*Source passage*.
· · ·
Purpose of the Study:

  • To develop a rapid, covalent, and site-directed functionalization strategy for protein nanoparticles.
  • To demonstrate the applicability of this method across a range of protein sizes.
  • To facilitate easy purification and ensure the stability of functionalized nanoparticles.

Main Methods:

  • Utilizing Sortase A-mediated ligation for covalent attachment of functional proteins to nanoparticles.
  • Employing a thermo-responsive elastin-like-peptide for facile nanoparticle purification.
  • Characterizing the integrity and activity of modified nanoparticles after purification and phase transitions.

Main Results:

  • Successfully achieved fast, covalent, and site-directed functionalization of protein nanoparticles.
  • Demonstrated successful modification of monomeric to large tetrameric protein structures.
· · ·
(Stored data)
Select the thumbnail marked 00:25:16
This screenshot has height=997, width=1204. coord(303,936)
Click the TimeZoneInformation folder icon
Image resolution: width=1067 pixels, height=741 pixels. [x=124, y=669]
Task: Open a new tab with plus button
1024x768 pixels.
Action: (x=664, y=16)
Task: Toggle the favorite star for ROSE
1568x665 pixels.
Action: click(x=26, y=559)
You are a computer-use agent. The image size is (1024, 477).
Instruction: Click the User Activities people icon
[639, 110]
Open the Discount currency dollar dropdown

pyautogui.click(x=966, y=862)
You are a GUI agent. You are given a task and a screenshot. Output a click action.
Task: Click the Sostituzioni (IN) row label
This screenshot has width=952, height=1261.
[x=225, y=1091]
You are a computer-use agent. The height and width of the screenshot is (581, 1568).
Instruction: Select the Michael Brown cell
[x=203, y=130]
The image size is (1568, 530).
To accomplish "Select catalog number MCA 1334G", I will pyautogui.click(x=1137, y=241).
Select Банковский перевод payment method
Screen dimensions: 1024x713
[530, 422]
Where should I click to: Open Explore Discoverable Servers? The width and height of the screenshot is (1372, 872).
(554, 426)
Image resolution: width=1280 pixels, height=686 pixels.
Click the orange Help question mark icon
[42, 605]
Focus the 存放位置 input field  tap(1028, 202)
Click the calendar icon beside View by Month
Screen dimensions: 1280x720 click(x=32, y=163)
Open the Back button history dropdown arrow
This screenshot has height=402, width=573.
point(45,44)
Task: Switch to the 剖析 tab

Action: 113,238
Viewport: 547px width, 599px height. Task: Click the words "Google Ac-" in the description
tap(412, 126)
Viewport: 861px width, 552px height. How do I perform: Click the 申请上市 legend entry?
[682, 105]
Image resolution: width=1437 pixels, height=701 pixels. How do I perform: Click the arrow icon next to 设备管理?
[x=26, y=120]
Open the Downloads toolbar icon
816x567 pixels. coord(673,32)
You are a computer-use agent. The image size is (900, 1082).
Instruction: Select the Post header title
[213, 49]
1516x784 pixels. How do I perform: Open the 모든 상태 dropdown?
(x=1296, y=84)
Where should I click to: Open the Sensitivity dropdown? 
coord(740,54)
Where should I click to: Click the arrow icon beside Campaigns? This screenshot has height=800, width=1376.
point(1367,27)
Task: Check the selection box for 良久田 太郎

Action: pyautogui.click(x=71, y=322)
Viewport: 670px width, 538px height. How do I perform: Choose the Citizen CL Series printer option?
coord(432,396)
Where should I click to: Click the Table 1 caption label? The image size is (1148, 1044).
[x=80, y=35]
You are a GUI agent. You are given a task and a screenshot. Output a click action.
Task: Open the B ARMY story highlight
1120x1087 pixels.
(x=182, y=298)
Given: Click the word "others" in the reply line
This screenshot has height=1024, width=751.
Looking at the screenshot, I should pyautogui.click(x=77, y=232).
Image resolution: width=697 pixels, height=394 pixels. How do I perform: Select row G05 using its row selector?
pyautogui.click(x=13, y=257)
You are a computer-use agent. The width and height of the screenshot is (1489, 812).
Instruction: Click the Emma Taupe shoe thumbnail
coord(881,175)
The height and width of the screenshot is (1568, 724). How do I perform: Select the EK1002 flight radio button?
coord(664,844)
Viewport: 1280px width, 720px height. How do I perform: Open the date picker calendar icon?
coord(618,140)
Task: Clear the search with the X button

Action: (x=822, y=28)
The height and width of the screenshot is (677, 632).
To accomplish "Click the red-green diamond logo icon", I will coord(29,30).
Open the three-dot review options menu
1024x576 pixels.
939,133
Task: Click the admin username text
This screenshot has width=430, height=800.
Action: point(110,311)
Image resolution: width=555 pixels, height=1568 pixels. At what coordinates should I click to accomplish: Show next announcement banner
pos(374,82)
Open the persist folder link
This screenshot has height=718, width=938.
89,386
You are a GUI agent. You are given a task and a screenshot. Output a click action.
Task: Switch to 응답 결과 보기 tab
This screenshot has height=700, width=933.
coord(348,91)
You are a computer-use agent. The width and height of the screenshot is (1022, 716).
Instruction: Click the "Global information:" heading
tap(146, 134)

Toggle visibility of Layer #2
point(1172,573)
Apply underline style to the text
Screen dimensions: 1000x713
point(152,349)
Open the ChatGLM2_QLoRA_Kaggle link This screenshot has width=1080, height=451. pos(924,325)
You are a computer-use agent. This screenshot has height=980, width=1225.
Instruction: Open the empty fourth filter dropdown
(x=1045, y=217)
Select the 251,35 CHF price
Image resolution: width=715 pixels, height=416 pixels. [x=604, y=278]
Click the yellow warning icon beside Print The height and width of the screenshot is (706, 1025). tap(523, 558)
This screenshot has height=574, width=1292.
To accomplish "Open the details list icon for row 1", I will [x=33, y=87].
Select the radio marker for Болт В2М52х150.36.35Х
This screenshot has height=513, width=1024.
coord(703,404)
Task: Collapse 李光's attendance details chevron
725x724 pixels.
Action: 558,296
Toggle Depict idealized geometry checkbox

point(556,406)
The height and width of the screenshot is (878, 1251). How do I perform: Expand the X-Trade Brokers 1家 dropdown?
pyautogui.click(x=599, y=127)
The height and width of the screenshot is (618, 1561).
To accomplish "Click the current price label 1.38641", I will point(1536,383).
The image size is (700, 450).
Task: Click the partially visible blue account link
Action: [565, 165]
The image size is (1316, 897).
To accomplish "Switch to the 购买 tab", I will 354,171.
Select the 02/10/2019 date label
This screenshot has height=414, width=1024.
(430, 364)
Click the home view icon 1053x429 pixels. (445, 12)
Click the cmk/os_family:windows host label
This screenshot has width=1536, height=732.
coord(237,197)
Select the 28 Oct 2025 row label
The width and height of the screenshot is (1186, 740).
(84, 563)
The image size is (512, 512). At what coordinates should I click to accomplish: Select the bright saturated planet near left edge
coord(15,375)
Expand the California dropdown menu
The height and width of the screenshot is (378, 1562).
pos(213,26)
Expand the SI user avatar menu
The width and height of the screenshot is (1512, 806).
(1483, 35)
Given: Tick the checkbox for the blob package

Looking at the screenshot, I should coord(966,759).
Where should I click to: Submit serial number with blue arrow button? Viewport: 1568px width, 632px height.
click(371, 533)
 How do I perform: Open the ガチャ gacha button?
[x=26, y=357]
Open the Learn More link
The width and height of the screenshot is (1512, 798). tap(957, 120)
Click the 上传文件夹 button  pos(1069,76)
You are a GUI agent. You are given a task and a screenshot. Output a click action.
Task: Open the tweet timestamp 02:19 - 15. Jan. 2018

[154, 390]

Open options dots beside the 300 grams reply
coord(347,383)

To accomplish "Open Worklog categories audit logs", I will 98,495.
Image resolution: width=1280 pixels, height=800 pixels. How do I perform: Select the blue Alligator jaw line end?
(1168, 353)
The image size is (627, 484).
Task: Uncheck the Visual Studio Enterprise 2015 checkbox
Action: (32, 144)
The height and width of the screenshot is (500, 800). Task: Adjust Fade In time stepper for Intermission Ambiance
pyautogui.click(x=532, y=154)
· · ·
*Exercise*. Resume the summary of the protein nanoparticle functionalization study, starting after its last line. The listing is not needed for this work.

*Output of the task*.
  • Obtained easy purification of modified E2 nanoparticles via elastin-like-peptide functionalization.
  • Confirmed that protein nanoparticles remained intact and active after repeated thermo-responsive phase transitions.

Conclusions:

  • The developed Sortase A ligation strategy provides an efficient method for protein nanoparticle functionalization.
  • The thermo-responsive peptide tag enables straightforward purification, enhancing the practical utility of modified nanoparticles.
  • These robust and active protein nanoparticles are suitable for advanced applications in biocatalysis, biosensing, and imaging.